Typically when we think about ordinary immune response, we imagine several finite steps involving T and B cells, such as antigen recognition and initiation of antigen-specific clonal expansion, control of antigenic spread and elimination of infected cells and finally return to quiescent state and memory establishment.
This scenario represents what ordinary is called immune response to transient (acute) antigenic stimulation. However, how does host immune system respond to persistent (chronic) antigenic stimulation, for example, chronic viral presence (HIV, HVB, HCV, Malaria, TB) or autoimmune disease (self-antigens)? Are the mechanisms that control immune response similarly activated during acute or chronic antigenic presence?
As you can see many infectious diseases with no effective vaccines fall exactly in the category of chronic infections (HIV, HBV, HCV, Malaria, TB). This is not a random outcome. There should be some biological or immunological underpinning to account for our failure to develop such vaccines.
This new paper in journal Nature provided some additional results that may help us to better understand mechanisms controlling chronic immune responses. To tell the truth, it is quite difficult-to-digest article with lot of large data set analyses. The paper was under review for more than 1 year and its main finding regarding molecule KAT2B isn't even mention in their abstract. Strange. So we just need to assume that their analyses are done correctly and are statistically valid.

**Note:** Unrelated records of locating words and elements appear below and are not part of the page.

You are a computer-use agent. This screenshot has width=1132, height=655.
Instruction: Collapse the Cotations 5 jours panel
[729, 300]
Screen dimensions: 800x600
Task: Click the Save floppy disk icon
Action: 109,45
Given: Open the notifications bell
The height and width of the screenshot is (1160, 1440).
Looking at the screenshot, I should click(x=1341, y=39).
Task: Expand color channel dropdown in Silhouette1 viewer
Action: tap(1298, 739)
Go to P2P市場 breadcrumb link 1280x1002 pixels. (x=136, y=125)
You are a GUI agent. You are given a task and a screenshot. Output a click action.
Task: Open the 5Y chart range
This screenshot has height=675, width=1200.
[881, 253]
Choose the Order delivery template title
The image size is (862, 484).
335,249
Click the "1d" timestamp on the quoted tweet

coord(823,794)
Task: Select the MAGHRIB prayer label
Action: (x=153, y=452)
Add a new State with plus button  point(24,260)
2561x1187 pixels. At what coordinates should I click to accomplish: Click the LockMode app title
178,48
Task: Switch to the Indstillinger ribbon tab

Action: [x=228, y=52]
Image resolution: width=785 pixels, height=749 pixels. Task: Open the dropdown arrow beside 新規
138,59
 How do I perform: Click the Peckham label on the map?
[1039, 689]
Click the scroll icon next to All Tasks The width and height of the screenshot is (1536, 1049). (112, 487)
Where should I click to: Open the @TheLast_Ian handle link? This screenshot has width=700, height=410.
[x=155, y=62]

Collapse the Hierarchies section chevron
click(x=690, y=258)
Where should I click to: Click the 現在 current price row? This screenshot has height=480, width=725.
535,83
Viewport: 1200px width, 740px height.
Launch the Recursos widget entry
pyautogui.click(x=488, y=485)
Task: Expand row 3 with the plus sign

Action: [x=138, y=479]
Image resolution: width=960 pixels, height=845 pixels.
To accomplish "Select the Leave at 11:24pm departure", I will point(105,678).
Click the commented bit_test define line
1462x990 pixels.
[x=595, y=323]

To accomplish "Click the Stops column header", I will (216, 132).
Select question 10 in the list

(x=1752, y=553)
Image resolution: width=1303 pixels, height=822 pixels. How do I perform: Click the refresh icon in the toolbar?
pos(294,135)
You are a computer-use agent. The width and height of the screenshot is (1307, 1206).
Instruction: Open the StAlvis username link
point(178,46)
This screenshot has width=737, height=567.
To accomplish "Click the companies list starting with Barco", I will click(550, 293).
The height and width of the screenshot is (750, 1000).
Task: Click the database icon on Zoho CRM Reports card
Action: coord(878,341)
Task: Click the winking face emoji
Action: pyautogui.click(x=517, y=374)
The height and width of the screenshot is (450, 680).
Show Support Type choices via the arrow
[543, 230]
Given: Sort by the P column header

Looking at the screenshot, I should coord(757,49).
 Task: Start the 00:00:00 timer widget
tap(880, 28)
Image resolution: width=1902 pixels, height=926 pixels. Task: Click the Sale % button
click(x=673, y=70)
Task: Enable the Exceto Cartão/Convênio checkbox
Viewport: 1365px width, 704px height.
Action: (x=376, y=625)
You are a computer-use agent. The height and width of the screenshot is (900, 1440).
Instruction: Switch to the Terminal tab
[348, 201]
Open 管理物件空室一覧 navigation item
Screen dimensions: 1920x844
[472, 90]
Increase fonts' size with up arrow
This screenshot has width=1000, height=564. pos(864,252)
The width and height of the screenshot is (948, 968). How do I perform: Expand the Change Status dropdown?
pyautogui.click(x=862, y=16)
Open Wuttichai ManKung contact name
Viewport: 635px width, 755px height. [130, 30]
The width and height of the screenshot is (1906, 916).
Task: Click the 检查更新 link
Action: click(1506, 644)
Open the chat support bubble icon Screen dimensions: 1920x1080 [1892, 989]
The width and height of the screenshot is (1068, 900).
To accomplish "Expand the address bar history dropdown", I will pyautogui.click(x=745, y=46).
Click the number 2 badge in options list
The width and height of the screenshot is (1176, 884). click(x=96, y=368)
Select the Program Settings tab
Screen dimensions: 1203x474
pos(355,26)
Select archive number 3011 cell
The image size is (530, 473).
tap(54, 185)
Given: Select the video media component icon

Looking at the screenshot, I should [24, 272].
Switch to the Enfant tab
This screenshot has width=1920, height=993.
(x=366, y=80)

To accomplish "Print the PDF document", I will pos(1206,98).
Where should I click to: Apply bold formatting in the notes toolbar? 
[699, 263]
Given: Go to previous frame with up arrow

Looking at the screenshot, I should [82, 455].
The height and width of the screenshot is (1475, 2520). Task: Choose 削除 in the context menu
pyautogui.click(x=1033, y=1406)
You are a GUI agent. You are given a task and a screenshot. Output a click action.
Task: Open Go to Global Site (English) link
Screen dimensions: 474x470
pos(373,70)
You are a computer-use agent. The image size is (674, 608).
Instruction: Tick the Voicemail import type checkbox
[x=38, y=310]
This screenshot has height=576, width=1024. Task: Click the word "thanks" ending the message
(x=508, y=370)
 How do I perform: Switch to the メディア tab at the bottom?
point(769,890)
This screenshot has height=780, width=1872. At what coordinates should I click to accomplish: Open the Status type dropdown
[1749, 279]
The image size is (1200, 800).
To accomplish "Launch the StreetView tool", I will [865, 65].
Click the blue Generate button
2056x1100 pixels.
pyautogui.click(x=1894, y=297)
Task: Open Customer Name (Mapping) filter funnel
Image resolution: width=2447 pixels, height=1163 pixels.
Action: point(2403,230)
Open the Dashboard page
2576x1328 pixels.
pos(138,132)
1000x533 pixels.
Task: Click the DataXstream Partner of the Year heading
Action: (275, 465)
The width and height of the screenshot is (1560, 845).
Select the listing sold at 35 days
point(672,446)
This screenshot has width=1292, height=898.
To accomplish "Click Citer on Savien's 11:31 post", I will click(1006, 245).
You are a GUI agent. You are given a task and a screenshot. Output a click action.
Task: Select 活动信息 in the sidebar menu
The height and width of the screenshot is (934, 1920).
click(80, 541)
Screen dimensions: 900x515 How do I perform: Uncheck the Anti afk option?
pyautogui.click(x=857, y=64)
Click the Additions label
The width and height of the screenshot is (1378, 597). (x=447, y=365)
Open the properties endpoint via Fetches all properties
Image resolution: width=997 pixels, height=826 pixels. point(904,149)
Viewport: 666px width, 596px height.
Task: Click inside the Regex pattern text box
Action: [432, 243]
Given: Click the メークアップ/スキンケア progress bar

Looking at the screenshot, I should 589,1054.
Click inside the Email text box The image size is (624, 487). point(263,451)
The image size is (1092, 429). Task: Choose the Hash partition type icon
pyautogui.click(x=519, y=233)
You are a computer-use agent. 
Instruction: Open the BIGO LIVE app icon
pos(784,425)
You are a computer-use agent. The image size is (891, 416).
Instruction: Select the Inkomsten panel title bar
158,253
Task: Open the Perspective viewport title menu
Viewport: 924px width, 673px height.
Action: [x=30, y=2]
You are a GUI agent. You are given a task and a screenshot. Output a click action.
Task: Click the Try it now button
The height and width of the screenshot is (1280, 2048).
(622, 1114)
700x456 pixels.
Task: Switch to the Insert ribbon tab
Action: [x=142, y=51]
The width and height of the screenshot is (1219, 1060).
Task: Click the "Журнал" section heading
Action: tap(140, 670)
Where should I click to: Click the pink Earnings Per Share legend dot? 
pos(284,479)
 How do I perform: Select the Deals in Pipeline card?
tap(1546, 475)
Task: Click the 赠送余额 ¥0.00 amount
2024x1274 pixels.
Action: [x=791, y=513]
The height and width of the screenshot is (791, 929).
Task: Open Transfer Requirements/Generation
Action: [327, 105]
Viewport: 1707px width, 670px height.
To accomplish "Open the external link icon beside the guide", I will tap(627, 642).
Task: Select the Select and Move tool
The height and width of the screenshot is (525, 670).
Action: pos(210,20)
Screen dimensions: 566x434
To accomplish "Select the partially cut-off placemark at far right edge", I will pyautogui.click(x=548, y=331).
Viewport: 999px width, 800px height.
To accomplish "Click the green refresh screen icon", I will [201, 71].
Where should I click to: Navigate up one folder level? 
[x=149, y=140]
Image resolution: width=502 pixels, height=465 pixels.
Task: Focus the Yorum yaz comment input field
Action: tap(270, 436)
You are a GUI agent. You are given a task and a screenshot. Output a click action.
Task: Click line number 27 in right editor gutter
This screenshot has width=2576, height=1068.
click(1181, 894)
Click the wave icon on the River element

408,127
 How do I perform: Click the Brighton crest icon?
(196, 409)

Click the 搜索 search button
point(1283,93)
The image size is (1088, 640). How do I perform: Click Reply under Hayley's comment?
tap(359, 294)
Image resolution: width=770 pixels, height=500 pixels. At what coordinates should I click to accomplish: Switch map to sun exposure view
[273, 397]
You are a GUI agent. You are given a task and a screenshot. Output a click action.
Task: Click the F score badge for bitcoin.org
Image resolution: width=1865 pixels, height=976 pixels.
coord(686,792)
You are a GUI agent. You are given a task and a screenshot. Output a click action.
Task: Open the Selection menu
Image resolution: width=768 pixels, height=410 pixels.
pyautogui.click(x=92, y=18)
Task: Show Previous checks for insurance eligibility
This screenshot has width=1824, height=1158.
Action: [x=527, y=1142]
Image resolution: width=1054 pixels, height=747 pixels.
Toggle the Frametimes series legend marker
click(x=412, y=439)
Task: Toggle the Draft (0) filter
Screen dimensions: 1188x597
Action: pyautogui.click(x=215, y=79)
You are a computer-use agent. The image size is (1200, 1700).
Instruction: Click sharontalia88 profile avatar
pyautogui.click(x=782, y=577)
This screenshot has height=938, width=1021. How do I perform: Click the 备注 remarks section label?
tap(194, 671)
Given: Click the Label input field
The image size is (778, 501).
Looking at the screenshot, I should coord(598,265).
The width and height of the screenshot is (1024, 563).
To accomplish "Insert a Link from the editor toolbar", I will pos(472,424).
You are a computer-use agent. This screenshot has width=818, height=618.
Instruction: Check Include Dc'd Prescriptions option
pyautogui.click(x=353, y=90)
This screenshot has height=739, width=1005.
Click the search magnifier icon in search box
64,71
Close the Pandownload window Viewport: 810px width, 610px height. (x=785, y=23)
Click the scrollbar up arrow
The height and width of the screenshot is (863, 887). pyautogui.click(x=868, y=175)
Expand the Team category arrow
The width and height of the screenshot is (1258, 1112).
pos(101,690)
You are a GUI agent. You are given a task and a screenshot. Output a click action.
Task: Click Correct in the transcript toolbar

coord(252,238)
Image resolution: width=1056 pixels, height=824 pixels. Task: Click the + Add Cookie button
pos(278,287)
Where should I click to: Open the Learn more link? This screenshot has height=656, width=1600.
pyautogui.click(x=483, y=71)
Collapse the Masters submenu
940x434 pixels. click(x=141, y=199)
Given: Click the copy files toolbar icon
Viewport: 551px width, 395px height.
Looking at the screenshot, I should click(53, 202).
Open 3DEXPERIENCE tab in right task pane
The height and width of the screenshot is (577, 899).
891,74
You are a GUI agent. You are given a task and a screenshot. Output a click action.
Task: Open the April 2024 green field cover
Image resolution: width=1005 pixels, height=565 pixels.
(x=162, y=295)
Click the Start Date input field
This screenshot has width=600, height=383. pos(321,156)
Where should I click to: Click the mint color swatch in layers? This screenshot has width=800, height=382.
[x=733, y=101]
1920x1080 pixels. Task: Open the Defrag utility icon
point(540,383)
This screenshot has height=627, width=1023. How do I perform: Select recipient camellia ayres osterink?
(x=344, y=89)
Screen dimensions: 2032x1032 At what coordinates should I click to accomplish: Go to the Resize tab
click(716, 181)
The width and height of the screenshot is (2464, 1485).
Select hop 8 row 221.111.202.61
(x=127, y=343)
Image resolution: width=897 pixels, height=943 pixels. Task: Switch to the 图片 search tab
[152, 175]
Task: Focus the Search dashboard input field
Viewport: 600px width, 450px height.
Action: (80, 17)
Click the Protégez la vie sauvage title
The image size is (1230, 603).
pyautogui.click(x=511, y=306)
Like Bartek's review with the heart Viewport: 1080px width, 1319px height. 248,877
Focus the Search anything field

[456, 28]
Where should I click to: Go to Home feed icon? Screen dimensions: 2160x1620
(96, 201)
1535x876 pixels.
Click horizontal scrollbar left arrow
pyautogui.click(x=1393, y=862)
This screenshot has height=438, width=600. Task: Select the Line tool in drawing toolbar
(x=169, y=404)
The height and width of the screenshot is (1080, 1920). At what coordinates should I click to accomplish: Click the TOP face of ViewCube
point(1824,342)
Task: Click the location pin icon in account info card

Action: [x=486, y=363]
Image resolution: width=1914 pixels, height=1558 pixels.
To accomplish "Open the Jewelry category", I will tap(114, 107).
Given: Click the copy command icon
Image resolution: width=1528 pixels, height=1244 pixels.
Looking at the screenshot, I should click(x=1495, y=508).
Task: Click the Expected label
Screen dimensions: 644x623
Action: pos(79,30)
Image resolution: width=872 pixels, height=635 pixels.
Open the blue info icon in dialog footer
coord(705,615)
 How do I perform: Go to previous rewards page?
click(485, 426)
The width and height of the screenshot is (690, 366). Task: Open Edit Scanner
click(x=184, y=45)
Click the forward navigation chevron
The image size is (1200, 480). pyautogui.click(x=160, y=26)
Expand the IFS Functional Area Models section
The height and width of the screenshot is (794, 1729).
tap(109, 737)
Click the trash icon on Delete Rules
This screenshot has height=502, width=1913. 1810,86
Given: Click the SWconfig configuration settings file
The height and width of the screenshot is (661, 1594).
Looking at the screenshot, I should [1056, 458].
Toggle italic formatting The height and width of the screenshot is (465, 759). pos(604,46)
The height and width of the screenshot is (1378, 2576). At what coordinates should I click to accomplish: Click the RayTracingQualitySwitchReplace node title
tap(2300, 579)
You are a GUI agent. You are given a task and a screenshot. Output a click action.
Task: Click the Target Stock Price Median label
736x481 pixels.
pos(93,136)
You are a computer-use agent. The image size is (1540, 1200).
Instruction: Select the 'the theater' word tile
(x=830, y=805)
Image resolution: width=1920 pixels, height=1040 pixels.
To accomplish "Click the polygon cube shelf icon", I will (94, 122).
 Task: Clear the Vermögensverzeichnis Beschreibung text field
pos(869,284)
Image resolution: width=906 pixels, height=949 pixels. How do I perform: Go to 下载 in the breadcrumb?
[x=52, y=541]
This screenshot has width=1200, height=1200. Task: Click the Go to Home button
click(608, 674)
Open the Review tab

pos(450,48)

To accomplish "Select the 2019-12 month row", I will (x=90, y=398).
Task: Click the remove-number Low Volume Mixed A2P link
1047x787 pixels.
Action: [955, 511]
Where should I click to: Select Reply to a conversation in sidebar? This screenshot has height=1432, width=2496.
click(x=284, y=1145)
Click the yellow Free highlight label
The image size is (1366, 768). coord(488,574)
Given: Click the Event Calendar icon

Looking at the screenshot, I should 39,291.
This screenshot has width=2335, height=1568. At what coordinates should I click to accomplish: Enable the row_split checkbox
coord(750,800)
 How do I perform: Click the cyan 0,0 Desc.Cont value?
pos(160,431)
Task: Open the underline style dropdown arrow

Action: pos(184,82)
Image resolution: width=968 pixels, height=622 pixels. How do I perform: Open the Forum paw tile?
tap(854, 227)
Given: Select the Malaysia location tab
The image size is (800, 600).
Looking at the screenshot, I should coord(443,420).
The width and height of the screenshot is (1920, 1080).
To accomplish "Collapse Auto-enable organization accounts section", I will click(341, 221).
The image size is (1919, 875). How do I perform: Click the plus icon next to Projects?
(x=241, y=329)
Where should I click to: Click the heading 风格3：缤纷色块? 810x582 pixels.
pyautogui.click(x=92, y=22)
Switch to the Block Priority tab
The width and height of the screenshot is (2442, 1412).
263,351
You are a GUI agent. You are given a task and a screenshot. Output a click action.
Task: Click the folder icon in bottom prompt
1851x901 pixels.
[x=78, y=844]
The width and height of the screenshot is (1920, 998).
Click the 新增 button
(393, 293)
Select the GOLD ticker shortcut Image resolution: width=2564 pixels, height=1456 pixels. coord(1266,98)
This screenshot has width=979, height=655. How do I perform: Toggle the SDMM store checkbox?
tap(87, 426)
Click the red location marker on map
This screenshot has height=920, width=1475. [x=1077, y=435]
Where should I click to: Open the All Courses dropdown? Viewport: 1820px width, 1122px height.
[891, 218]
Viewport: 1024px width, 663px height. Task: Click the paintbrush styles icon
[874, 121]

In this paper the authors tried to correlate CD8 T cell exhaustion phenotype with the clinical outcome (flare-free survival) of patients suffering from various autoimmune diseases. Murine chronic LCMV infection-associated CD8 T cell exhaustion phenotype was used as a reference.
First, the authors noticed that unlike coordinated up-regulation of several inhibitory receptors during murine chronic LCMV infection, CD8 T cell phenotype from patients with autoimmune diseases displayed distinct disease-selective up-regulation of exhaustion-associated inhibitory receptors.
Interestingly, for each patient with autoimmune diseases, CD8 T cell exhaustion phenotype correlated with a favorable prognosis.
Next, in vitro experiments showed that fine balance between incoming co-stimulatory (e.g. CD2) and co-inhibitory (e.g. PD-L1) signals may determine exhaustion phenotype of CD8 T cells during persistent antigenic stimulation (one caveat: anti-CD3, anti-CD28 or anti-CD2 antibody stimulation are not physiological mode of activation, at all).
Finally, the authors showed that level of expression of KAT2B (top-ranked CD4 T cell co-stimulation candidate) could predict (1) favorable response during chronic viral infection and/or positive host response to vaccination, and (2) poor prognosis during autoimmune diseases.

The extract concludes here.